Hoje (8/8), às 20h, no Café Daniel Briand (104 Norte), a Associação Andar a Pé comemora o Dia Mundial do Pedestre. Compareça! Em homenagem a esse dia, Wilde Cardoso, membro da associação, escreveu este artigo: -
Num distante 8 de agosto de verão, um grupo de músicos passou por uma faixa de pedestre e registrou a foto para a capa de seu último álbum. Um mês mais tarde, o disco Abbey Road dos Beatles era lançado.
Seu sucesso musical não foi maior que a capa do LP. Nada mais emblemático para que se propusesse que tal data fosse dedicada ao Dia Mundial do Pedestre ... mesmo em Brasília, por mais contrarie o mito de que os brasilienses são feitos de cabeça tronco e rodas.
Brasília tem sim seus motivos para comemorar. Afinal, o projeto de Lúcio Costa eliminava barreiras no solo para que “tramas autônomas” fossem oferecidas “para o trânsito local dos pedestres a fim de garantir-lhes o uso livre do solo”.
O comércio local foi projetado voltado para as residências, com acesso exclusivo aos pedestres por meio de calçadas arborizadas.
No mall dos ingleses, como Lúcio se referia à Esplanada dos Ministérios, haveria “extenso gramado destinado aos pedestres”. Praças seriam construídas na plataforma superior da rodoviária para o livre trânsito das pessoas, o tráfego dos automóveis se processaria sem cruzamentos e o chão seria restituído às pessoas a pé.
Eram os anos 1960, do nascimento de Brasília e dos Beatles. Brasília fazia muito sucesso no mundo dos arquitetos. Crescia e muitas pessoas e carros passavam por ela.
Os Beatles experimentavam tamanho sucesso que já em 1966 pararam de circular por meio a multidões, isolaram-se no estúdio da Abbey Road e isso os esgotou. Ao terminarem sua obra, buscaram resgatar o que já não podiam fazer como os demais cidadãos: atravessar tranquilamente a rua em frente ao seu trabalho. Assim aconteceu a foto de 8 de agosto de 1969.
Na década de 1990, Brasília começou a se distanciar do seu projeto original e já estava sufocada pelos automóveis. O eixão impedia os amigos de irem à casa da “Noélia” e as passagens subterrâneas não davam a mínima segurança aos trabalhadores que delas se utilizavam.
A cidade ficou escandalizada com o número de pedestres vitimados no trânsito. Ela também precisava de uma faixa de pedestres para se libertar. Era 1º de abril de 1997 quando bem coordenada campanha pela paz no trânsito resultou em lei impondo o respeito às faixas e às pessoas que nela passavam.
Seus cidadãos ficaram orgulhosos. Um pé na faixa e os carros paravam. Enfim, a cidade poderia ser novamente o seu refúgio ... ledo engano. A cidade relaxou e em 2016 morreram 132 pedestres no trânsito, sendo 6 atropeladas sobre a faixa.

------

ENUNCIADO
Repita fielmente o trecho do artigo sobre o Dia Mundial do Pedestre que começa em "Os Beatles experimentavam" e vai até "delas se utilizavam.", incluindo essas palavras. Os itens que vêm depois não têm relação nenhuma com o artigo.

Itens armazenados
------

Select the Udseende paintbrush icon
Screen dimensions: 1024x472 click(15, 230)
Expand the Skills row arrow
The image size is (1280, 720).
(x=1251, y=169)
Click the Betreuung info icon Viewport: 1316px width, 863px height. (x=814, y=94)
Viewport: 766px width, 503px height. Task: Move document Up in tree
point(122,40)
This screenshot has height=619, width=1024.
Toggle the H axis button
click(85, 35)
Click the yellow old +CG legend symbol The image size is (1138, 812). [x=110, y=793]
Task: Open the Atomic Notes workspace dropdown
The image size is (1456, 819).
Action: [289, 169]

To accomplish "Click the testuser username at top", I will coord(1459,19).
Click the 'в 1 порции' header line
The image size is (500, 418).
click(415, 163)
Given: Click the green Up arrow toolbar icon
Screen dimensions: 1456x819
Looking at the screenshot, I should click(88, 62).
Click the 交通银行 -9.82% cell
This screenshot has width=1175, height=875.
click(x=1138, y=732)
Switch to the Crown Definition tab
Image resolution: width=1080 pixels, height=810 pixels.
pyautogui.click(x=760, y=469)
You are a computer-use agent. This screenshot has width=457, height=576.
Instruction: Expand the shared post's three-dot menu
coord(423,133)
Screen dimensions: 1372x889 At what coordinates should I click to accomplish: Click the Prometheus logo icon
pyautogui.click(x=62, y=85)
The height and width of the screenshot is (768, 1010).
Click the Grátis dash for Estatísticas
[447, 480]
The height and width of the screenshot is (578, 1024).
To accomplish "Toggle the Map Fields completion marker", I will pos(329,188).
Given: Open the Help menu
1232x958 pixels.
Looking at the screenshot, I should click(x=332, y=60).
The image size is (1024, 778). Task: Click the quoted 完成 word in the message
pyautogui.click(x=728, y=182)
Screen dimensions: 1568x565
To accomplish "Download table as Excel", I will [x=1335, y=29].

------

RESPOSTA ESCRITA
Os Beatles experimentavam tamanho sucesso que já em 1966 pararam de circular por meio a multidões, isolaram-se no estúdio da Abbey Road e isso os esgotou. Ao terminarem sua obra, buscaram resgatar o que já não podiam fazer como os demais cidadãos: atravessar tranquilamente a rua em frente ao seu trabalho. Assim aconteceu a foto de 8 de agosto de 1969.
Na década de 1990, Brasília começou a se distanciar do seu projeto original e já estava sufocada pelos automóveis. O eixão impedia os amigos de irem à casa da “Noélia” e as passagens subterrâneas não davam a mínima segurança aos trabalhadores que delas se utilizavam.